DEC-T Support for Tank Farm

M. Glass
21 May 1984

The tank farm is supported through a special CAMAC card that resides in slot 19 of crate DE (at CHL) on Dec-T. This card is described in the "082 Module Tank Farm Interface" writeup by Bob Ducar. All Dec-T communication with the tank farm goes through this card.

There are two ways an application program can access the tank farm: through an aggregate device or through individual devices.

There is one aggregate device that provides all the tank farm readings (valve positions, temperature, and pressure) for all 13 tanks. This device is used by the special tank farm page. It has only a reading property; its sole purpose is to conveniently read the whole shebang without loading down data acquisition facilities. Since tank farm logging will use its own special display program I think this device will be used for logging also.

There are also 65 individual devices, one per valve, temperature, or pressure, that provide a single reading each. These devices are used for parameter page display. They may also support alarm block properties if such become desirable. All valves are moved by writing to the setting property of the appropriate device.

The information in this document is of use to two people: the person writing the application and the person entering the data base information. I can think of only items that these people need that I cannot provide in this document:

  1. Scaling information needed to convert the raw binary reading to human readable values in degrees kelvin, percent open, and PSIG. Ducar's memo is of some help here, the CHL controls people also need to be consulted
  2. Device names need to be decided by the CHL programmer. He should run them by someone in the controls group before they are entered into the data base.

Aggregate Device Data Base Information

This device supports only the reading property. Its node is Dec-T. There is no scaling information. The maximum length is 224 bytes (112 words). The default length is 2 bytes. The default collection time should be 10 seconds or longer.

SSDN:

0 0
0 OID = 1D (hex)
crate slot
0 0

The 112 word buffer you get from the aggregate device is designed to fit nicely into a two dimensional fortran array of one word integers which you declare thusly:

	INTEGER*2  AGG (0:7, 0:13)

The second subscript is the tank number (1-13). "Tank 0" is not used, but you have to declare space for it in the array anyway. The first subscript allows you to extract the five readings per tank as follows:

	AGG(1,I) -- Dirty Valve position for I-th tank
	AGG(2,I) -- Clean Valve position for I-th tank
	AGG(3,I) -- Scrubber Valve position for I-th tank
	AGG(4,I) -- Temperature of I-th tank
	AGG(5,I) -- Pressure of I-th tank

Subscripts 0, 7, and 8 are not used but you have to make the array big enough for them anyway.
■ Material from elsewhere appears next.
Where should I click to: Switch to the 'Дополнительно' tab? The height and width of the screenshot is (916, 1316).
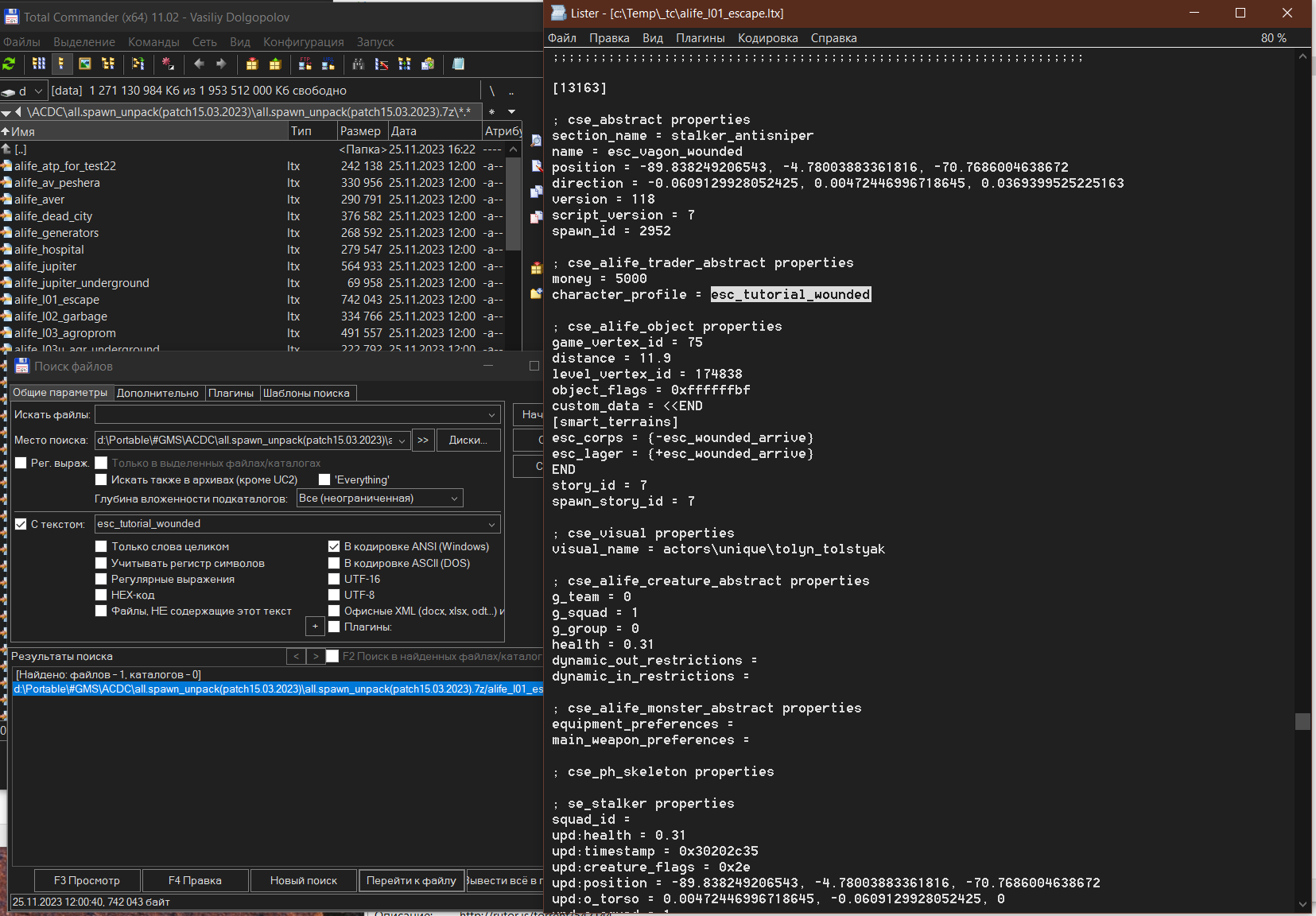coord(157,393)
Each of the readings above is an 11 bit long two's complement number stored in the upper 11 bits of the word. There are in addition two status bits in the word for each reading:

	2**3 -- 1 if in local mode, 0 otherwise
	2**2 -- 1 if parity error detected, 0 if OK

Individual Devices Data Base Information

All devices support the reading property. Only the valves, three per tank, have the setting property. There are no basic status or basic control properties. The node is is Dec-T. The scaling information needs to be decided. The maximum and default length is 2 bytes. The default collection time can be 1 second. The SSDN for both reading and setting is:

SSDN:

0 0
0 OID = 1D (hex)
crate slot
0 tank & device

Where the tank and device byte is as follows:

	TTTT/0DDD

	TTTT = Tank number (1 to 13)

	DDD =  1  Dirty valve
	       2  Clean valve
	       3  Scrubber valve
	       4  Temperature
	       5  Pressure

The reading that comes from these devices is always a single word. The format of this word is the same as described under the aggregate device, to wit:

	RRRR/RRRR/RRR0/0LP0

	R = Reading, two's complement
	L = Local mode (1) or remote mode (0)
	P = Parity error (1) or OK (0)

If you want to operate a valve you transmit a single word to the setting property of one of the valves. This word contains a time in thirds of a second. Thus a value of 30 means 10 seconds, 5 means 5/3 second, and so on. Send the straight value to open the valve, negate the value to close the valve. Thus you send a value of -30 to close the valve for 10 seconds.

The timing for valve movement is rather inexact. The actual length of time that we will send the signal will be within half a second or so of the time you specify in your setting.